As I was falling asleep one night a few weeks ago, I was annoyed by a persistent yowling sound, which to me at the time sounded like a neighborhood cat in heat. It was faint, but kept waking me up. Jim was up late that night working, and by the time he came to bed the sound had grown a little louder. An hour later, we were startled awake by a raspy, cat-like yowling sound so loud it frightened us. The noise level had increased to something comparable to a person standing right outside our bedroom window and screaming at the top of their lungs. This was no neighborhood cat. Slightly freaked out, but also tired, we tried to go back to sleep. The sound continued. The next night after he got home we talked about it and although we're not typically scaredy-cats (pun slightly intended), we decided even though it's rare for them to call attention to themselves, there was a chance that it was a mountain lion. Living near the edge of the Black Hills National Forest, this isn't unheard of. Lions are found or spotted in our neighborhood from time to time.

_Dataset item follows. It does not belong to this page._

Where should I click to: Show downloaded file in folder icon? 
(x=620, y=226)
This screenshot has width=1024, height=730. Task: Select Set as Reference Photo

I called Game, Fish and Parks to ask them what they thought. After my explanation, the very helpful and nice man informed me that there was a chance it was a lion, but since it's so rare for them to make excessive noise it probably wasn't. He did, however, have a pretty good idea what it was. Apparently they get calls all the time describing the very same cat-like yowling we'd heard. It comes not from a large cat, but from this- the Eastern Screech Owl. Standing at a mighty 6 inches high, they make a sound so loud and so cat-like, people call all the time wondering if they've got a mountain lion at their house. So there. He said there's a good chance it had been flying around the neighborhood (explaining the varying sound levels) and then probably parked itself in the tree right next to our window.